- WORK ORDER -
For every line in the records that has the word "chevron", make a copy.

- Source data -
○ ○ ○
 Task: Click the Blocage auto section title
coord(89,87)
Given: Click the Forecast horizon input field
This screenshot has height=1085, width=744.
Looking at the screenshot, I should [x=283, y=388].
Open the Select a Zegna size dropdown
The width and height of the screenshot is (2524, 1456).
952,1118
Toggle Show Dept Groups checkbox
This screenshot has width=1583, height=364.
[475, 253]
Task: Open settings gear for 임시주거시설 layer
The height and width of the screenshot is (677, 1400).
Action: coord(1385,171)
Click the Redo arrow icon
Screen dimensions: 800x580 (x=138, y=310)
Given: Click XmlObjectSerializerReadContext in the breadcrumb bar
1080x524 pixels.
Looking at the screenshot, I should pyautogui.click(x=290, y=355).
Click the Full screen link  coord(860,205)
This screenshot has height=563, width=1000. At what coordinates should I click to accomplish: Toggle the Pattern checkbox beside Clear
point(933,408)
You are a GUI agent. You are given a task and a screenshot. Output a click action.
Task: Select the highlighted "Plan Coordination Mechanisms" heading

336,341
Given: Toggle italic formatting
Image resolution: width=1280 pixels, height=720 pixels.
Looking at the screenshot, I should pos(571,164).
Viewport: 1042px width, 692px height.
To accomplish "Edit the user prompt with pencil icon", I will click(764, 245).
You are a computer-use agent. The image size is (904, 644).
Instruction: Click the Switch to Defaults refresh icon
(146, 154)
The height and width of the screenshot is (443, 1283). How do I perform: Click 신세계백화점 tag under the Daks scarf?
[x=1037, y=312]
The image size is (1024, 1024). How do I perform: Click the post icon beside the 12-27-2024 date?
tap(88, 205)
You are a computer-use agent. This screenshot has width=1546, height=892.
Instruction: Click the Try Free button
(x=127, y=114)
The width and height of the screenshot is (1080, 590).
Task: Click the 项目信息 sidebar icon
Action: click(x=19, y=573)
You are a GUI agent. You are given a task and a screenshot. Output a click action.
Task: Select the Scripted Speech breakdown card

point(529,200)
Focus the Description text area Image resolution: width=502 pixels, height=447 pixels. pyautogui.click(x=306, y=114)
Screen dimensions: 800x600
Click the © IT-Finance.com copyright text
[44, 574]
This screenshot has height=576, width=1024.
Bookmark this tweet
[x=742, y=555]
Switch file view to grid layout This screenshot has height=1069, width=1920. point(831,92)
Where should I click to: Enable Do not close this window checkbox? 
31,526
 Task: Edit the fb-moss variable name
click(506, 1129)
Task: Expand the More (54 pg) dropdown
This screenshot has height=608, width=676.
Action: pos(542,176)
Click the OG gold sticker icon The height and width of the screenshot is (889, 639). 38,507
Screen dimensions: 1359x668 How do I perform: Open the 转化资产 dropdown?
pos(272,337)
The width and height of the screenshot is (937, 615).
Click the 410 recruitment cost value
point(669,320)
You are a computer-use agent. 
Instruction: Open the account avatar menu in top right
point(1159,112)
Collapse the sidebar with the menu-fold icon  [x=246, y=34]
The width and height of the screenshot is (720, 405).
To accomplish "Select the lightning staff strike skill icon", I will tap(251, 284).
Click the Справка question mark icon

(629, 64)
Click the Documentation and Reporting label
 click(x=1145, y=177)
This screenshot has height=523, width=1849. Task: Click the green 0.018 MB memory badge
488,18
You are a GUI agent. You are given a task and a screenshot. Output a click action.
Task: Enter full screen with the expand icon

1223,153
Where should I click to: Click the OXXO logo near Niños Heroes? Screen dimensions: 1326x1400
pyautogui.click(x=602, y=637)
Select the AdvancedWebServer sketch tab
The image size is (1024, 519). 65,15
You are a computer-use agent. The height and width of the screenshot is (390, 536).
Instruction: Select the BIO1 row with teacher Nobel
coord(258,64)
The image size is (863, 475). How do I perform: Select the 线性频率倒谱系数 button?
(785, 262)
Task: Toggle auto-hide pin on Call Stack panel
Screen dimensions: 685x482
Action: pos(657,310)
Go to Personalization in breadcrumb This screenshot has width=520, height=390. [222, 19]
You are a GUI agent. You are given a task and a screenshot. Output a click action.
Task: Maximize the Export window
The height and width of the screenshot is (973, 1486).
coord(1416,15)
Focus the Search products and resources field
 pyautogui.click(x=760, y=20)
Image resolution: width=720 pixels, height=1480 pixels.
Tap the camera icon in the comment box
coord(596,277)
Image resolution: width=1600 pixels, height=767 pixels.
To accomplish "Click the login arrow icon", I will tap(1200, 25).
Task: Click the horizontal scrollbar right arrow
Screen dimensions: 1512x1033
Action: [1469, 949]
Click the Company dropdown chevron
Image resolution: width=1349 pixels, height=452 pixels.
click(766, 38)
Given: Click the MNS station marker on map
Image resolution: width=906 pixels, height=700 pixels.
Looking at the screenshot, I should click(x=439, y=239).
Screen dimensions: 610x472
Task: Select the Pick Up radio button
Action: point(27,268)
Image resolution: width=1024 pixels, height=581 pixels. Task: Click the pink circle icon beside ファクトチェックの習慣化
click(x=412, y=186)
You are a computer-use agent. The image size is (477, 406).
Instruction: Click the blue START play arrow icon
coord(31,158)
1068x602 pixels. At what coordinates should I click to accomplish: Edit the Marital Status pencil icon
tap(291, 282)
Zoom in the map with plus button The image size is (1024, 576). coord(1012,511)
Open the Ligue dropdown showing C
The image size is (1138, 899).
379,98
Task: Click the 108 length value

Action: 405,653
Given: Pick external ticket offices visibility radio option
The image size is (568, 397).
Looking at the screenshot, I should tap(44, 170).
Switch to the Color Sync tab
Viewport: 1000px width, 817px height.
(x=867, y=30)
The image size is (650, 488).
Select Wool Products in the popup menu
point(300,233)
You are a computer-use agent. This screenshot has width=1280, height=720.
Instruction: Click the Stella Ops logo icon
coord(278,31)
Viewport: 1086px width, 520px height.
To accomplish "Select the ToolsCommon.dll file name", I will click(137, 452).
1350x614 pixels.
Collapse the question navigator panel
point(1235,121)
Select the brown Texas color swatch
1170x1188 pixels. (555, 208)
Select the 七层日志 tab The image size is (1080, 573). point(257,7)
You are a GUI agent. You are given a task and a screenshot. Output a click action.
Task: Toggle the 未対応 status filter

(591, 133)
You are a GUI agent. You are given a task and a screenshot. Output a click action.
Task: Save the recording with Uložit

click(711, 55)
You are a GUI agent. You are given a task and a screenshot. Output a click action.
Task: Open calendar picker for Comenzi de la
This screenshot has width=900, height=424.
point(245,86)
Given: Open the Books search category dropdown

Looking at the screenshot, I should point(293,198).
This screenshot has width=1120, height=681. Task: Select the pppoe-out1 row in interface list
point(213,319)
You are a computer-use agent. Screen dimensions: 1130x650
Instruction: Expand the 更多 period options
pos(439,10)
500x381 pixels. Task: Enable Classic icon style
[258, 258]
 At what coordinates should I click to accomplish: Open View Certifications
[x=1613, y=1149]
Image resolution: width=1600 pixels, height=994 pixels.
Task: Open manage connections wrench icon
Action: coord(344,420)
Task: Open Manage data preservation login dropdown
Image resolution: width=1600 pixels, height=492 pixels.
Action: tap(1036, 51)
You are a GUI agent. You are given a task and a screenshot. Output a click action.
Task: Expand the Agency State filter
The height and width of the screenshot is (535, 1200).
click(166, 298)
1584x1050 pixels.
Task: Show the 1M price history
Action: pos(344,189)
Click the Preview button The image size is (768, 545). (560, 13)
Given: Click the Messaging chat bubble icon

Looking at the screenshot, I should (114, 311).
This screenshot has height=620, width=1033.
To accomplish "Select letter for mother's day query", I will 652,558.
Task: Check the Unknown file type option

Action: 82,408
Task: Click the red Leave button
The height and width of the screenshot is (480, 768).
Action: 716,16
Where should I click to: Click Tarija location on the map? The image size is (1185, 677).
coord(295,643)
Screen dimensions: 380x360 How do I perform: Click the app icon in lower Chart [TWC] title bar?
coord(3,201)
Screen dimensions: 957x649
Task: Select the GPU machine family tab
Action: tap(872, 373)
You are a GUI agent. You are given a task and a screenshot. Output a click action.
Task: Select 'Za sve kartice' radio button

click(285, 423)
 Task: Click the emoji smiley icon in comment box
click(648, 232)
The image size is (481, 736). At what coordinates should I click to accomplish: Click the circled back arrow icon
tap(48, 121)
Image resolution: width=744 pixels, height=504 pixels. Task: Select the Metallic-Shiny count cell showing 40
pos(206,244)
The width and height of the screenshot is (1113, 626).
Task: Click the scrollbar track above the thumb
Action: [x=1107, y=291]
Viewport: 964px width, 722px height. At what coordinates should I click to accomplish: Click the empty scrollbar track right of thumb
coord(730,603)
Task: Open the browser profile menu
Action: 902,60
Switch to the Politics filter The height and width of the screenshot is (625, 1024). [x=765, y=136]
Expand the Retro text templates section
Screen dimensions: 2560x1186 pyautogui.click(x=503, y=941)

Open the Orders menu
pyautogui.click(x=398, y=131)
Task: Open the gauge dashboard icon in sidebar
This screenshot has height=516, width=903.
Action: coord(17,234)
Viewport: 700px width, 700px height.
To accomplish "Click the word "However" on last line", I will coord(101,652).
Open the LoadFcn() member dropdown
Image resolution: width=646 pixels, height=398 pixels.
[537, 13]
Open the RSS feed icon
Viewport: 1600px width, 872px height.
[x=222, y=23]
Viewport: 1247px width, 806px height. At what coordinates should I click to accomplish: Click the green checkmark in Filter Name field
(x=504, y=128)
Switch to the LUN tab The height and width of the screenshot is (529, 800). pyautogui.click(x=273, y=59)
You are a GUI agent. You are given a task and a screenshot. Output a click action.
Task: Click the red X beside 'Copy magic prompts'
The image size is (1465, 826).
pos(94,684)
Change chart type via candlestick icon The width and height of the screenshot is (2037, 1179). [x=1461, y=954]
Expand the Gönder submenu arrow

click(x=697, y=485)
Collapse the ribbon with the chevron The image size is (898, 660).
○ ○ ○
- OUTPUT FOR THIS TASK -
Click the Company dropdown chevron
Collapse the ribbon with the chevron The image size is (898, 660).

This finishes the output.